Генек наклоняется, чтобы подслушать.
– Нет, это наверняка ошибка.
– Нет, сэр, боюсь, что нет, – виновато качает головой офицер. – Армия Андерса не принимает евреев.
У Генека скручивает живот. Что?
– Но… – бормочет мужчина, – вы хотите сказать, что я проделал весь этот путь… но почему?
Генек смотрит, как офицер берет лист бумаги и читает:
– «Согласно польским законам, человек еврейского происхождения принадлежит не к польскому народу, а к еврейскому». Извините, сэр.
Он произносит это без злорадства, но с деловитостью, которая подсказывает, что ему не терпится продолжить работу.
– Но что мне теперь…
– Сожалею, сэр, это не в моей компетенции. Следующий, пожалуйста.
Поскольку вопрос закрыт, мужчина покидает очередь, что-то бормоча себе под нос.
«Армия Андерса не принимает евреев». Генек качает головой. Он не удивился бы, если бы немцы лишили евреев права сражаться за его страну, но поляки? Если он не сможет записаться в армию, невозможно сказать, что будет с ним и Хертой. Скорее всего, их бросят обратно к волкам, к жизни принудительного труда. К черту все, закипает Генек.
– Следующий.
Теперь всего один человек отделяет его от вербовочного стола, от документов, которые его попросят заполнить. Он сжимает кулаки. На лбу собираются капельки пота. «Эта форма – необходимое условие, – объявляет внутренний голос. – Жизнь или смерть. Ты уже сталкивался с таким. Думай. Ты не для того приехал так далеко, чтобы тебя завернули».
– Следующий.
Прежде чем мужчина перед ним отходит от стола, Генек надвигает кепку на глаза и тихо выскальзывает из очереди. Он бесцельно бродит по сухому рассыпающемуся поселку, мозг лихорадочно работает. Большей частью он злится. Он тут предлагает свою силу, может быть даже жизнь, чтобы сражаться за Польшу. Как смеет его страна отказать ему в этом праве из-за его религии! Он изначально не оказался бы в этом дерьме, если бы упрямо не называл себя поляком. Ему хочется орать, бить стену. Но потом ему вспоминается год в Алтынае, и он приказывает себе мыслить ясно. «Мне нужна армия, – напоминает он себе. – Это единственный выход».

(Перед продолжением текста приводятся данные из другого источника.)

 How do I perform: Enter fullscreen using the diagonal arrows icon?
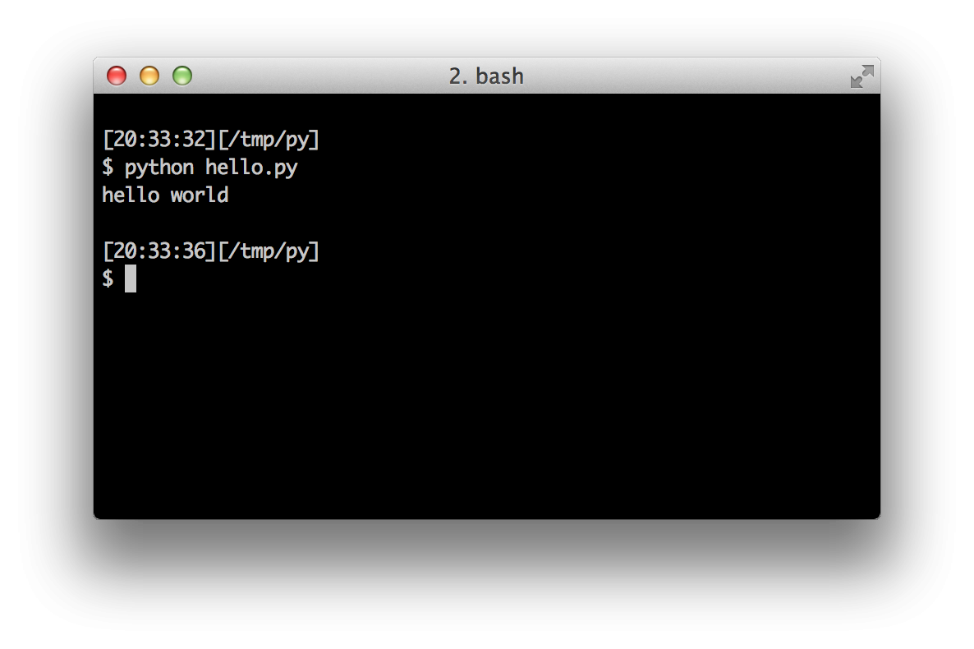[861, 76]
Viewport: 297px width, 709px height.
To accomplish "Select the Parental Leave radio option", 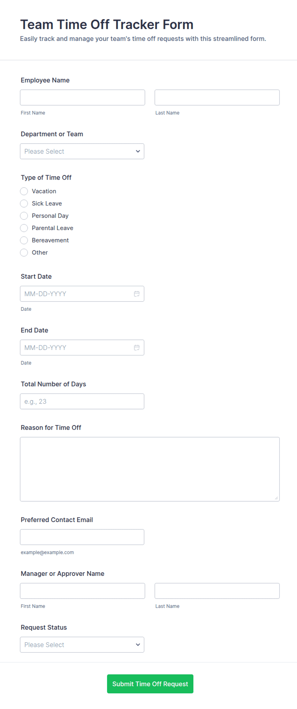I will click(24, 228).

Он останавливается на углу улицы, у входа в маленькую мечеть. И при взгляде вверх на ее толстый золотой купол его озаряет. Андрески.
Формально между Генеком и Отто Андрески мало общего. Отто глубоко верующий католик, бывший заводской рабочий, вечно хмурый, с грудной клеткой огромной, словно басовый барабан. Генек худощавый еврей с ямочками на щеках, чья карьера до недавнего времени проходила за письменным столом в юридической конторе. Отто грубиян, Генек обаяшка. Но, несмотря на различия, дружба, выкованная в сибирских лесах, крепка. В последнее время, в редкие свободные минуты, они повадились бросать кости ручной работы или играть в червы Генековой колодой, которая теперь в жалком состоянии из-за частого использования, но каким-то образом еще полная. Херта и Юлия Андрески тоже стали близкими подругами и даже выяснили, что во время учебы в университете выступали за соперничающие лыжные команды.

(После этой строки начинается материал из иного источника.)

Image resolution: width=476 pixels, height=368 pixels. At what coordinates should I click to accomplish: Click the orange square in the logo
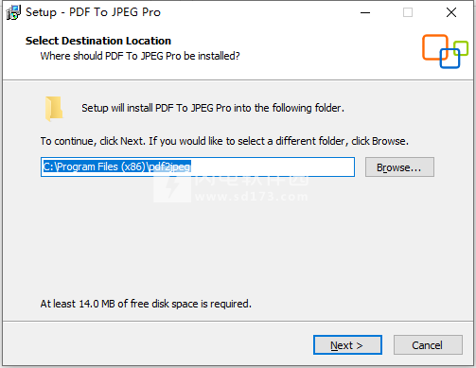[x=434, y=47]
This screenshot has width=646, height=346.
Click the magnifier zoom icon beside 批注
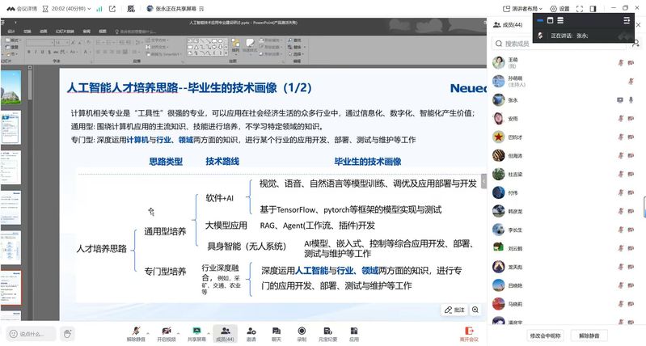475,309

– Мне нужно, чтобы ты научил меня быть католиком, – говорит Генек позже тем же вечером.
Он только что закончил объяснять Отто и Юлии, что произошло в вербовочном пункте.
– С этого момента, – объявляет он, – мы с Хертой католики, если кто спросит.

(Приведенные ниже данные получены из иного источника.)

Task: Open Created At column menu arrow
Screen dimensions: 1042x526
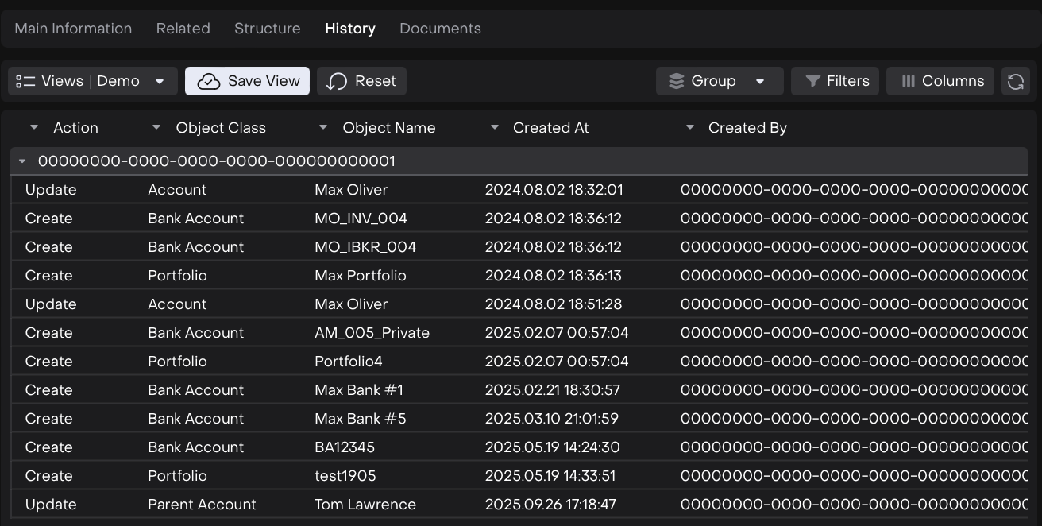Action: click(x=494, y=127)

Генек хороший ученик. За несколько дней Отто научил его читать – «Отче Наш» и «Аве Мария», креститься правой рукой, а не левой, без запинки произносить имя действующего Папы Пия Двенадцатого, урожденного Эудженио Мария Джузеппе Джованни Пачелли. Через неделю, когда Генек наконец набрался смелости вернуться в вербовочный пункт, он приветствует молодого офицера за столом крепким рукопожатием и уверенной улыбкой. Его голубые глаза смотрят прямо, а рука не дрожит, когда он выводит печатными буквами «римский католик» в строке «вероисповедание» в анкете. И когда его имя, а также имя Херты и Юзефа, как членов семьи, заносят в список как официального служащего второго польского корпуса Андерса, он благодарит офицера салютом и словами «Да хранит Вас Господь».